Özellikle Doğu ve Güneydoğunun dağlarına “Ne mutlu Türküm diyene!” ya da “Bu vatan Türklerindir”, ya da “Türkiye Türklerindir” gibi sloganlar yazmak bir vatanperverlikten ziyade bir hıyanettir. Bizzat Güneydoğulu bir vatandaş olarak ve halen o bölgede yaşayan bir insan olarak, bu tür kışkırtmaların Türk milli birliğine bir fayda temin etmediğini, aksine ayrılığa ve husumete sebep olduğunu söyleyebilirim. Bence kendilerini Türk milliyetçisi kabul edenler biraz da “kendini onun yerine koy” prensibiyle hareket diğergam olmalıdırlar.

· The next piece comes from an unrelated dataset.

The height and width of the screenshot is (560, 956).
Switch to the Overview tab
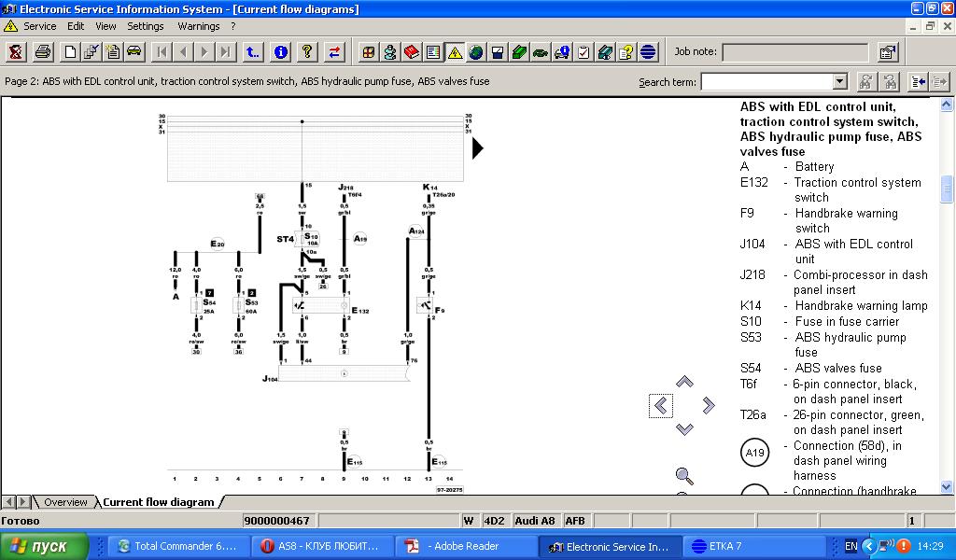65,502
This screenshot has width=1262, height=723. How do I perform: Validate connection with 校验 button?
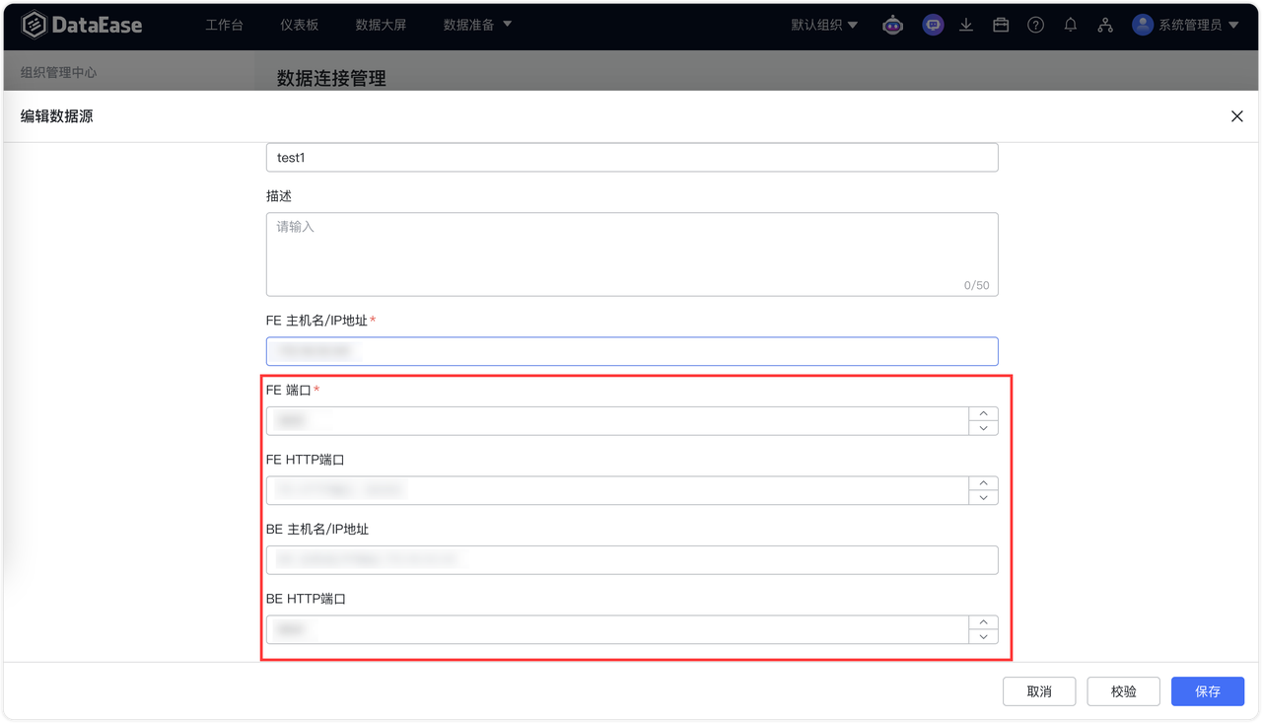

Bence bu Türkiye toprakları bin yıl İslam’a hizmet ettiği için adeta kutsallaşmıştır. Bu ülke, asırlarca İslam merkezi olması haysiyetiyle değişik İslam milletlerinden Anadolu’ya çok göç olmuştur. Bu topraklar üzerinde yaşayan insanların ırkları birbirine geçmiştir. Türkleşen Kürtler olduğu gibi, Kürtleşen Türkler ve Araplar da mevcuttur. Üstadımız Bediüzzaman’ın ifade ettiği gibi, ancak levh-i mahfuz açılsa kimin hangi milletten olduğu hakiki olarak anlaşılabilir. Öyleyse milliyetçiliği ırk esasına dayandırmak doğru değildir. Eğer din birliği varsa milliyet birliği de var demektir.

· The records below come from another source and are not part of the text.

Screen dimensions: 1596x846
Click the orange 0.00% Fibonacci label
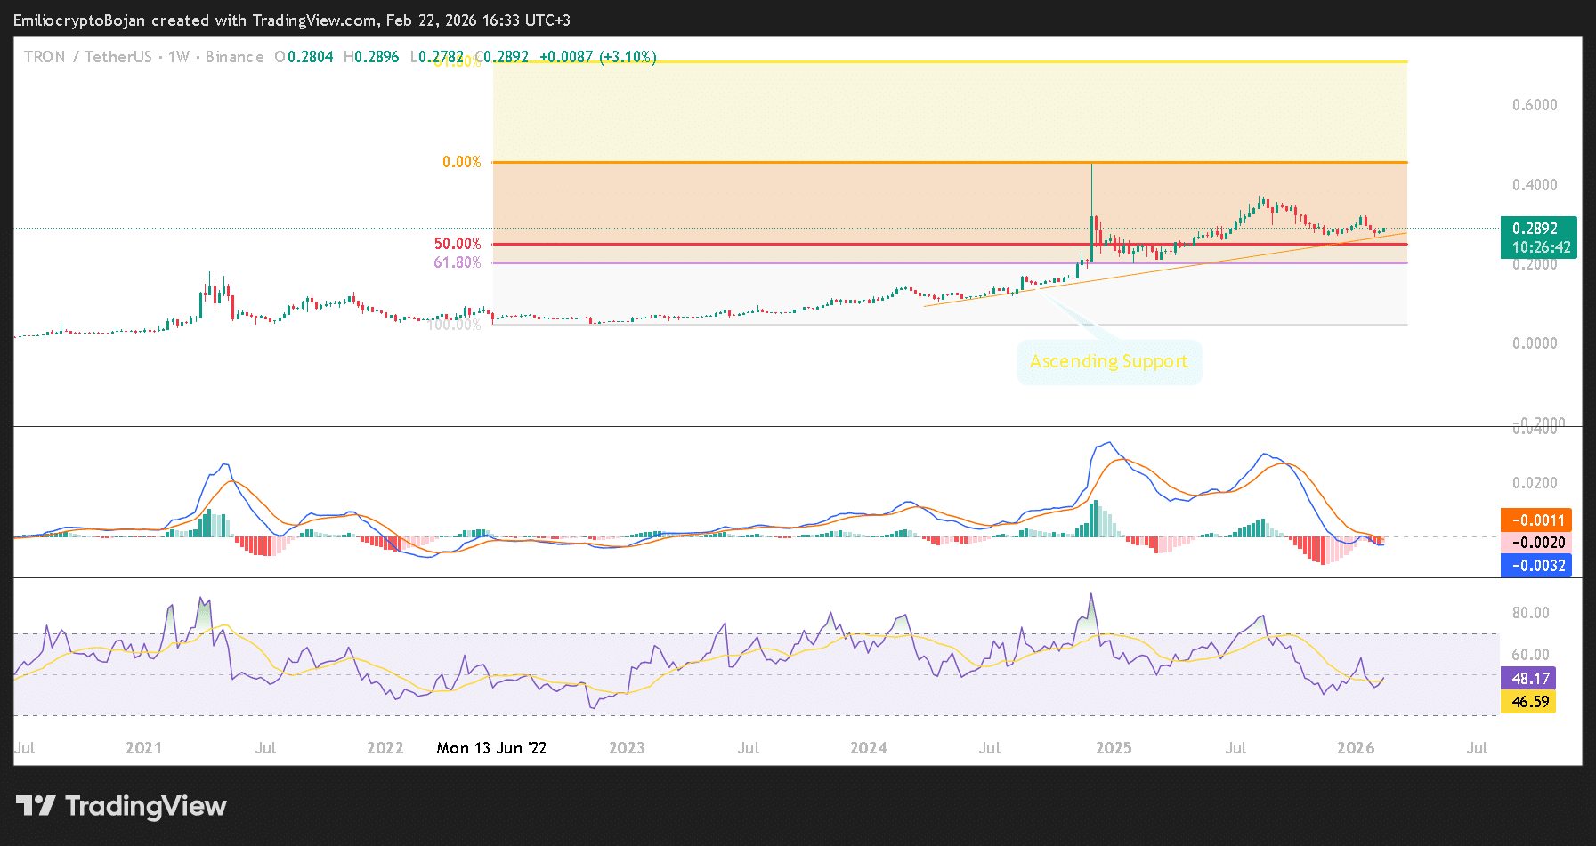tap(461, 162)
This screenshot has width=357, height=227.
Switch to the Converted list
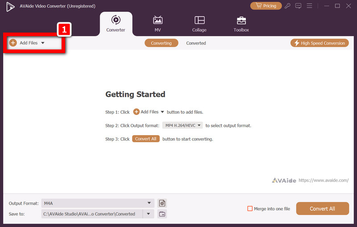(196, 43)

Müslüman olan herkes, ister Türk ister Arap veya Kürt olsun bu vatanın asıl sahibidir. Batı’lıların Tüm çabası, Kürtleri azınlık olarak göstermek ve uluslararası hukuk normlarına göre Kürtlere farklı hakların verilmesini temin etmektir. Batılıların amaçlar bellidir. Onlar Türkiye’yi bölerek kendilerine bağımlı sözde müstakil bir Kürt devletini kurmak isteyebilirler. Kuşkusuz hiçbir Batılının yeni bir İslam devletini istemediğini anlamak zor değildir.

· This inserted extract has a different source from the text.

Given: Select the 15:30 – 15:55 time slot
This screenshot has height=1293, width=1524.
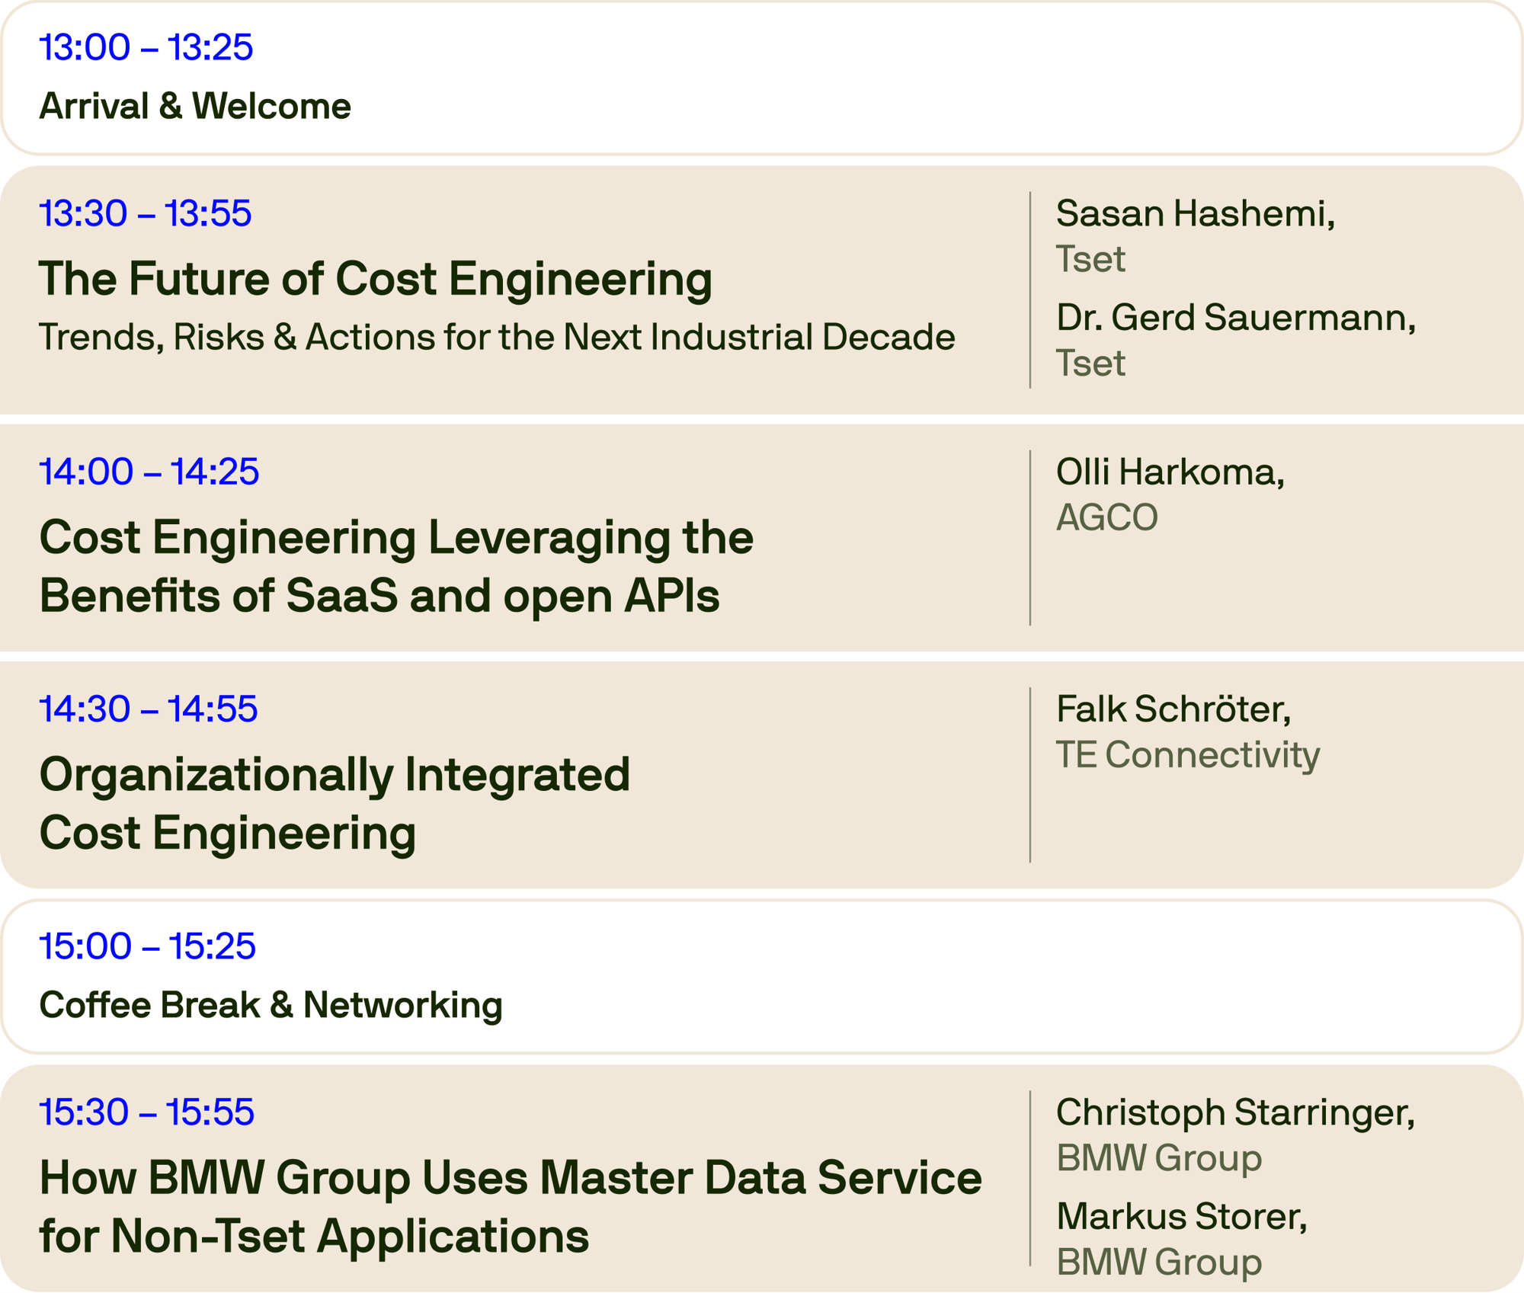Looking at the screenshot, I should point(147,1112).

Batılılar neden Müslüman bir Kürt devletinin kurulmasını istesinler? O halde milliyetçi muhalefet, bu vatanın asıl sahipleri olan Kürtlere, konuşma hakkı, dillerini öğrenme ve çocuklarına Kürtçeyi öğretme hakkı ve Kürtçenin okullarda bir dil olarak okutulması gibi bazı hakları tanımalı ve bu konuda hükümete yardımcı olmalıdır. Bu tahrik edici ve ayırımcı politikalardan vazgeçmelidir.
Bence Türklerle Kürtlerin kardeşçe yaşamalarına itiraz edenlerin asıl korkuları, gerginliğin devamından sağladıkları rantın kesilmesidir. Hatta onlar bu itirazlarıyla Kütlerin asimile olmalarını beklemektedirler. Hatta bazı milliyetçiler, Kürtlerin neden hala asimile edilmemiş olmalarından oldukça rahatsızdırlar. Şimdiden tehitlere başladılar bile… “Neler yapabileceğimizi göreceksiniz” diyorlar. Vah zavallılar vah… Siz milliyetçilik iddia ettiğiniz halde, bu milleti henüz tanımış değilsiniz. Türkler ne zaman, kardeş olmak isteyenlere düşmanlık hisleriyle saldırdılar ki? Türkler, Rumlar, Yahudiler ve Ermenilerle yüzyıllarca ekmeklerini bölüşen bir millettir. Siz Türkleri, bin yıllık kardeşleri olan Kürtlere karşı mı kışkırtacaksınız? Demek siz faraza iktidar olsanız bu milleti birbirine düşüreceksiniz öyle mi? Peki, İslam kardeşliği nerede kaldı?